Big news, from the 13th till the 27th June Jumping Rivers will be running 6 courses on R in Hamburg!!. It should be noted that each course runs for one day, apart from the Predictive Analytics course, which runs for 2 days. The courses are as follows:
For this course, you need no prior programming knowledge of any type! You will learn how to efficiently manipulate, plot, import and export data using R.
A course on the suite of R packages known as the tidyverse. The tidyverse is essential for any statistician or data scientist who deals with data on a day-to-day basis. By focusing on small key tasks, the tidyverse suite of packages removes the pain of data manipulation. You will learn how to use packages at the forefront of cutting-edge data analytics such as dplyr and tidyr. Learn how to efficiently manage dates and times with lubridate and learn how to import and export data from anything from csv and excel files to SAS and SPSS files using the fantastic readr, readxl and foreign packages.
After mastering only half the potential of the tidyverse in Mastering the Tidyverse, this course will cover other tidyverse essentials. This includes the broom package, for tidying up statistical outputs. Tired of writing for loops? Look no further, the purrr package provides a complete and consistent set of tools for working with functions and vectors. Learn how to use stringr, regular expressions and tidytext, providing you with the tools for complex string and text analysis.
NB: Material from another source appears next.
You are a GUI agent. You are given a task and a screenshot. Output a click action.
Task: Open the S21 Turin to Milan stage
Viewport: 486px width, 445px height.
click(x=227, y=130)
Tired of having to write a new report for every single data set? With R Markdown, and knitr you can build interactive reports, documents and dashboards that update when your data updates!
The R package Shiny allows you to create cutting-edge, interactive web graphics and applications that react to your data in a new and innovative way. Not only that, but shiny provides a platform where you can host your web applications for free!
You will learn about popular analytical techniques practised in industry today such as simple regression, clustering, discriminant analysis, random forests, splines and many more. Of course, by the end of the day, you will be able to use R to apply these methods to your data, often in one line of code!